----- Dataset excerpts -----

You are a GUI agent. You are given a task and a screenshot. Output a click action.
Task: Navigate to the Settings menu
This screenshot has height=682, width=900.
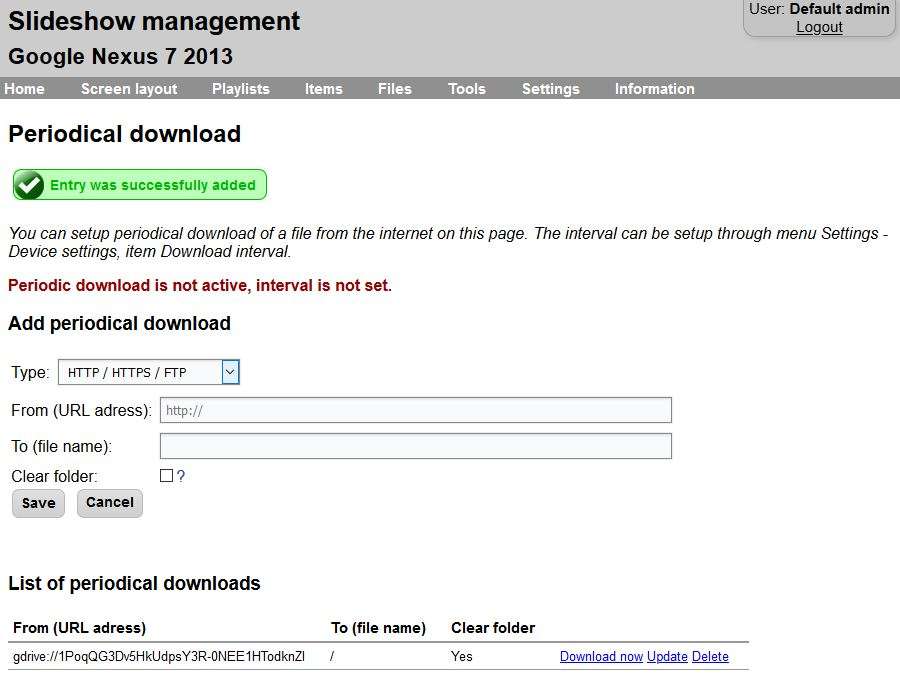[x=551, y=89]

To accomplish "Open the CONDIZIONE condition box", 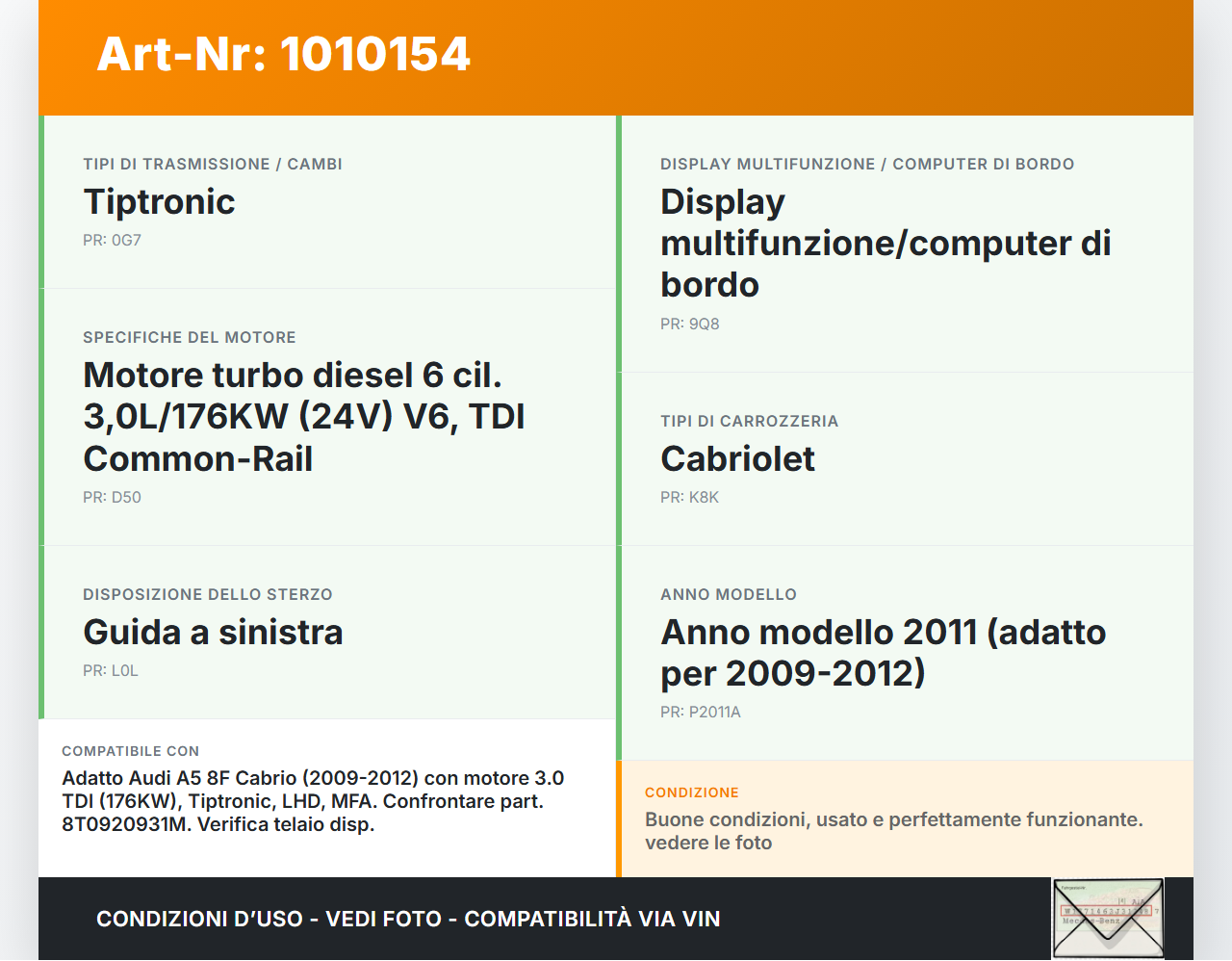I will (691, 792).
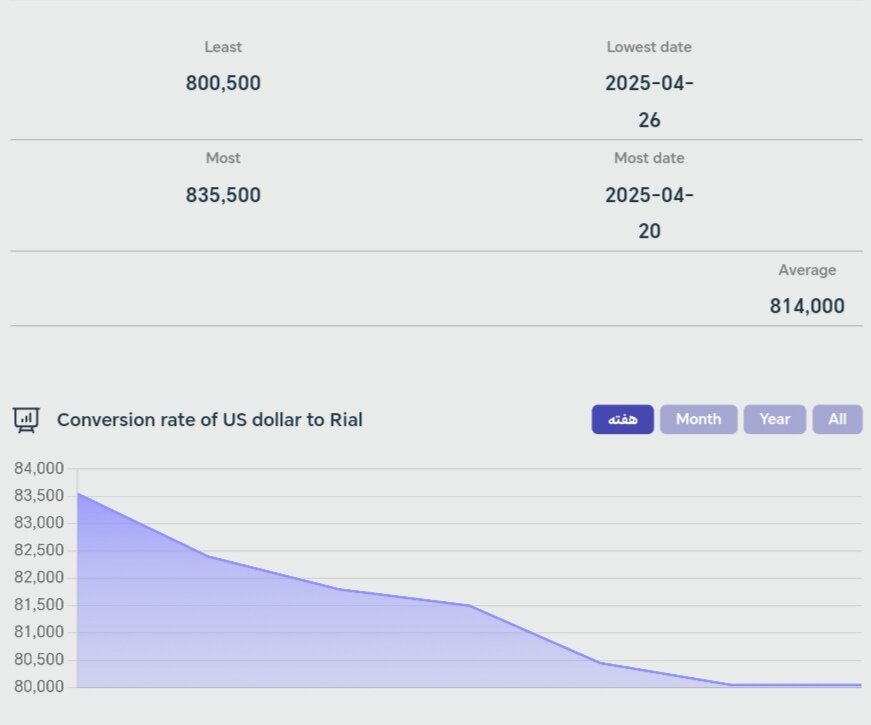Click the 'Lowest date' label
This screenshot has height=725, width=871.
[x=649, y=47]
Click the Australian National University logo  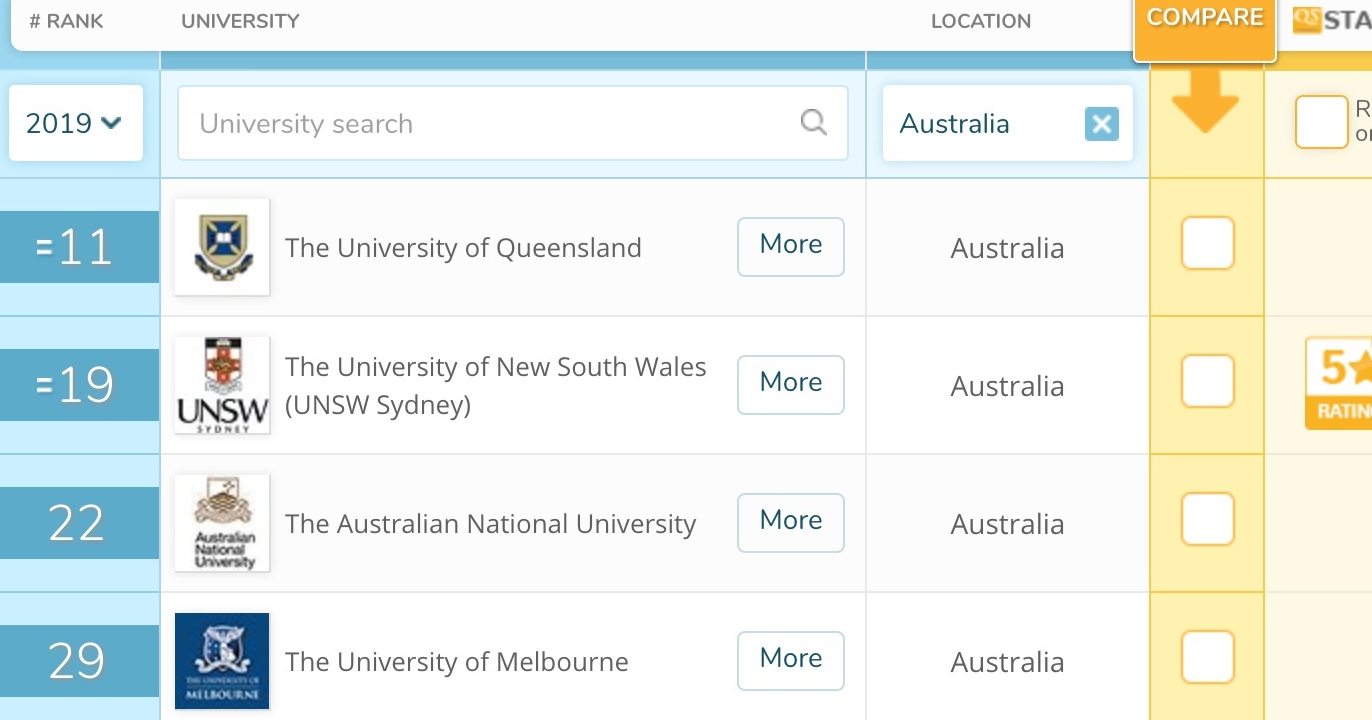click(222, 523)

-----

Identify each line in the records that contains the word "screenshot" and copy those lines. Matching is case-sensitive.

- [Task response]
You are a GUI agent. You are given a task and a screenshot. Output a click action.
This screenshot has height=682, width=900.
This screenshot has height=725, width=871.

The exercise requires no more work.